Complicated, lengthy law
Economic expert and MP Bassant Fahmy said that the prospective investment law was complicated, lengthy and difficult to read. “It gets especially complicated with issues concerning national security or land allocation,” she said.
“When we speak of investors,” Dr Fahmy said, “we speak from our own viewpoint but never put ourselves in the investor’s shoes. Reality implies that we listen more to foreign investors and allow for more transparency, candour and governance while at the same time securing mechanisms that would allow companies the freedom to get in and out of the market.”
Dr Fahmy lamented the current investment climate which, she said, “is filled with investment impediments. Major among them is the media incitement against foreigners who are frequently accused of taking advantage of Egypt on the economic front.” She questioned how such a tense climate could be favourable for foreign investors.
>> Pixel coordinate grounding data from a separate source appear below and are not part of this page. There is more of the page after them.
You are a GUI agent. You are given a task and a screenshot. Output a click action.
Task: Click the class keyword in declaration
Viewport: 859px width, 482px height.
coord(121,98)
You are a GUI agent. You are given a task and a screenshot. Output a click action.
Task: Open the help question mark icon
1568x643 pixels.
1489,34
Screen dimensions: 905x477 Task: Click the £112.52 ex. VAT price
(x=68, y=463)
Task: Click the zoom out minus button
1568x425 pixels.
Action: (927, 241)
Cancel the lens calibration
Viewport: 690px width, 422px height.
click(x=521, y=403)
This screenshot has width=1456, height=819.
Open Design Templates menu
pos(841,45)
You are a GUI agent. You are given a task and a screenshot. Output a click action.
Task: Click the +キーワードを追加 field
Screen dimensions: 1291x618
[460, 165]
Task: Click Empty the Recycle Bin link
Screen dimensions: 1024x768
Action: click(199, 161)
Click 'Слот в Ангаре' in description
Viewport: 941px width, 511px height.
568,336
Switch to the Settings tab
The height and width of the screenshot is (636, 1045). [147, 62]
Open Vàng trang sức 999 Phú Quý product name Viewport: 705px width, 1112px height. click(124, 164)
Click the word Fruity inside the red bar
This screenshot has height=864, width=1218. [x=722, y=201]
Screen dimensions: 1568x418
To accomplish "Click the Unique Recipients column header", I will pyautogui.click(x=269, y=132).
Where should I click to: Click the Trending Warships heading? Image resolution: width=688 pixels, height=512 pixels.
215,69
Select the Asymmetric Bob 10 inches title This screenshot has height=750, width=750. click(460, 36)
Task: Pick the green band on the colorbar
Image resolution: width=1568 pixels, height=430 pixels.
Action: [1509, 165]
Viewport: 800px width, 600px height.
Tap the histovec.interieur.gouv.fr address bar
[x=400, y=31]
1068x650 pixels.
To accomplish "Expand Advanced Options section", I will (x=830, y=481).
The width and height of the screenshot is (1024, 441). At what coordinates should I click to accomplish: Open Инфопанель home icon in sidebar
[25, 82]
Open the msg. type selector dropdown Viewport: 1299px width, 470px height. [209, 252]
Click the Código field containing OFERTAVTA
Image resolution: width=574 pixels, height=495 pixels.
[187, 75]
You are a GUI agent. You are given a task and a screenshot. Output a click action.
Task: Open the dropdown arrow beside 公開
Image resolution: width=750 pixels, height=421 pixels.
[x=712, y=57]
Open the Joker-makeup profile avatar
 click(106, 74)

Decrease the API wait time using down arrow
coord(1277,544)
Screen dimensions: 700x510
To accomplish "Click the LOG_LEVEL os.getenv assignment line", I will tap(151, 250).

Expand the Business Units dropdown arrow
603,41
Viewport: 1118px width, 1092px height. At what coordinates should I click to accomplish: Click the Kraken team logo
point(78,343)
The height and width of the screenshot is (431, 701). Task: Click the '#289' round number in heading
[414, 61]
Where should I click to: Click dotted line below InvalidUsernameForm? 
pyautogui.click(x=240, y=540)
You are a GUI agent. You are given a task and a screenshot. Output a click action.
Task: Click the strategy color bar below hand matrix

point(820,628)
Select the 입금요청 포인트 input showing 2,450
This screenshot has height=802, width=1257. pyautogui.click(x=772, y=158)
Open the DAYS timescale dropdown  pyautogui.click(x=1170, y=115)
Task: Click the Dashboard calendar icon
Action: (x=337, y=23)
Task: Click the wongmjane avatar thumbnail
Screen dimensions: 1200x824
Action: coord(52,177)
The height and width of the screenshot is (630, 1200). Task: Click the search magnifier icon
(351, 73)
“The new investment law,” Dr Fahmy said, “will protect free economic zones and allow for tax exemptions which would benefit the foreign investor and the country in which he paid taxes.” This is made possible by the double taxation treaty, which aims to eliminate the double taxation of income where a country levies tax on an income that has already been taxed in another country. “Exemptions may be based on a local development basis,” she said.
Tarek Tewfiq, Under-Secretary of the Federation of Egyptian Industries, insisted that the State must focus on reviving local manufacturing and easing the manufacturing overheads of the industrial sector. “Older methods such as granting investors tax exemptions are no longer among the most important tools to attract investors,” he said. “Today, business transparency is a major factor to boost investment; even more important is the guarantee that all government decisions are in harmony and include no contradictions.”
Absorbing the aftershocks
Dr Bahaa-Eldin drew attention to the dire need for the State to work to absorb the aftershock of the economic reform on the masses. “Most important,” he said, “is to create new job opportunities to solve the unemployment problem.
“One must not forget the role that NGOs and civil society can play in this regard,” Dr Bahaa-Eldin said. He demanded that the government eliminate any obstacles and impediments that might prevent these associations from playing their important social role to ease the reform on the general public.
Along the same line even if on a different note, Dr Abdel-Latif claimed that the devaluation of the local currency had caused an additional 1.3 million Egyptians to fall below the poverty line. “It is therefore of the utmost importance,” she said, “that in parallel with the economic reform the State should focus on adopting a social reform programme that would promote social justice. This is especially important in additional development programmes in the sectors of healthcare and education.
“Social reform must go hand in hand with an economic reform programme that would bring about structural and institutional overhaul of the Egyptian economy,” she said.